[[ Records to use, beginning ]]

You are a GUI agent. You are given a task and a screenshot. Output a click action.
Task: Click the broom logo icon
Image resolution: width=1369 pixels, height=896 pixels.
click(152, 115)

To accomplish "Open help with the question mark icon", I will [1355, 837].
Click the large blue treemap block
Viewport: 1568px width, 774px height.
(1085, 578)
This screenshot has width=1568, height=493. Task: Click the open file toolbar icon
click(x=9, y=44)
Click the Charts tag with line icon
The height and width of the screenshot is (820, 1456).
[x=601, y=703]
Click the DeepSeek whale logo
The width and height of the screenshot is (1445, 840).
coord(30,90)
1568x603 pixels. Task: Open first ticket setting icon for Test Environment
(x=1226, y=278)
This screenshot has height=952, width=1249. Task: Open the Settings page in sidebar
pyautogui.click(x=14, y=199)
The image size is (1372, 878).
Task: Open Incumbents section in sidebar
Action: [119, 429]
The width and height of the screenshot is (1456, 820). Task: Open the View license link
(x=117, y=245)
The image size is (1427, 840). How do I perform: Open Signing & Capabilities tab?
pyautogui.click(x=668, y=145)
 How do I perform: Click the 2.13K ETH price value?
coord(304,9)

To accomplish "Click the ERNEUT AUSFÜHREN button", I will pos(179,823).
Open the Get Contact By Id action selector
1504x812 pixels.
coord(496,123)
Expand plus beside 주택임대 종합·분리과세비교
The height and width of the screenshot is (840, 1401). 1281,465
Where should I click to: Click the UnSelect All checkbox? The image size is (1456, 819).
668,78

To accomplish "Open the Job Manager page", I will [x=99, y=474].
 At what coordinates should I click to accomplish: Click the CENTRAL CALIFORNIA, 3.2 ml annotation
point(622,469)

[[ Records to use, end ]]

(Prompt) Each line that holds the word "with" should be extracted from the records.

(Answer to this exercise)
To accomplish "Open help with the question mark icon", I will [1355, 837].
Click the Charts tag with line icon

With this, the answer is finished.